Minute-to-minute Nielsen ratings confirm this with listening upticks during weather positions on the news wheel. “We see sustained spikes in our ratings during these intense crises, and it's not limited to the heatwave,” Smee explains. When Texas was walloped with a round of intense storms earlier this year, daily Nielsen ratings showed “a clear uptick,” Smee says. Ditto for air quality emergencies in Chicago, New York, and Detroit.
According to a July 2023 study conducted by Audacy on news consumption, weather news is among the leading sources of information driving audiences to radio – 69% of U.S. adults indicate they choose radio, besides other sources of information, to get weather information. This is despite having access to a weather app. In addition, 43% indicate they continue their search for weather information on their radio stations’ social media pages. Audacy says its weather page views have more than doubled (+104%) year-over-year.
When it escalates into something that threatens people’s well-being – as it has several times this summer – the weather becomes the lead story on news radio. “We do go deeper, we bring on experts to talk about the health and safety implications and offer tips – always focused on our local communities,” Smee points out.
During extraordinary weather events, that strategy can boost time spent listening. “People come for what they think is the weather forecast, which is usually a minute or two-minute report,” Smee continues. “And then they're going to get more.” That could be adjacent stories about health implications or air quality. “It absolutely is a tune-in driver and it is reflected in our ratings and in our digital analytics.”

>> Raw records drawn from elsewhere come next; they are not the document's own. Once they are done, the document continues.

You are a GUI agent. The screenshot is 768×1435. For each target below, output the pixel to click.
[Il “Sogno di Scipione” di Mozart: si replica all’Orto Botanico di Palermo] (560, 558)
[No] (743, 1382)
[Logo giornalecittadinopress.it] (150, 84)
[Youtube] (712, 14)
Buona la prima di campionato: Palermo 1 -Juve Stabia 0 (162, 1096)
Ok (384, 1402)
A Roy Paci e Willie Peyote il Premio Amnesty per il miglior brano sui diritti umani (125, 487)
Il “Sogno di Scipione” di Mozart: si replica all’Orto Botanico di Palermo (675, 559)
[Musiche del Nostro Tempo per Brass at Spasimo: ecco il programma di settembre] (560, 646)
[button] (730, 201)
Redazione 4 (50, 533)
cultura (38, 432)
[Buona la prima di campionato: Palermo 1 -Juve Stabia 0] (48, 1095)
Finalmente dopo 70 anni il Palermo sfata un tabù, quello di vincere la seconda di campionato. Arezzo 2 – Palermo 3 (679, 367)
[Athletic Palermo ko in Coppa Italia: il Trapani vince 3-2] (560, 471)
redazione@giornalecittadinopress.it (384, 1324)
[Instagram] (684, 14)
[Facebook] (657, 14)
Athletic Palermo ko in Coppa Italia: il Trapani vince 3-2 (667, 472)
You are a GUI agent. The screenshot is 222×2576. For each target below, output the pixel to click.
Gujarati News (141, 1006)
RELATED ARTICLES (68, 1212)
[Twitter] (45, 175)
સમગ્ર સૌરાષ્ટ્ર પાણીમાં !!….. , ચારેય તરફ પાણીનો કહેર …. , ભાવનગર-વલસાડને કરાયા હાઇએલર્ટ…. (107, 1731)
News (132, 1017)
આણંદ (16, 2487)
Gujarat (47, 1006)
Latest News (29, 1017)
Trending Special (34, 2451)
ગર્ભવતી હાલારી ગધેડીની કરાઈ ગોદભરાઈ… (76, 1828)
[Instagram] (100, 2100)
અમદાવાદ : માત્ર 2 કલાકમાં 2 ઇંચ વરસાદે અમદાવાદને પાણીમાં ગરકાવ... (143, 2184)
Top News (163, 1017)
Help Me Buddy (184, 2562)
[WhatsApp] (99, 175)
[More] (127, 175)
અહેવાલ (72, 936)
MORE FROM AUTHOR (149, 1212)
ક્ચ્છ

Those sidebar stories sometimes spill over into podcasts. For example, in Dallas, where triple-digit temperatures have become increasingly common in the summer months, news KRLD-AM (1080) this week launched an episode of its “Texas Wants To Know” podcast devoted to how the city’s power grid will respond to the summer heat. Smee says the goal is to go “all in” both over the air and digitally. “It's built on the foundation of the habits we form on what I'll call slow weather news days.”
In addition to using its music and sports stations to drive tune-in to its news stations for up-to-the-minute coverage of major weather events, push alerts to mobile devices are part of the Audacy playbook. When air quality rose to “very unhealthy” in Chicago, news WBBM/WCFS pushed out an alert to not only its listeners, but those of all its sister stations in the market.
Despite the widespread use of weather and traffics apps, research shows Americans continue to use radio for both service elements. “The research we have done over the years, as well as the tune-in patterns themselves, validate this notion that people really do come to radio for this,” Smee says. Listeners cite the quality, detail and nuance of the information they’re getting. “People rely on that, “ he adds. “You get more than that snapshot that you see on your phone.”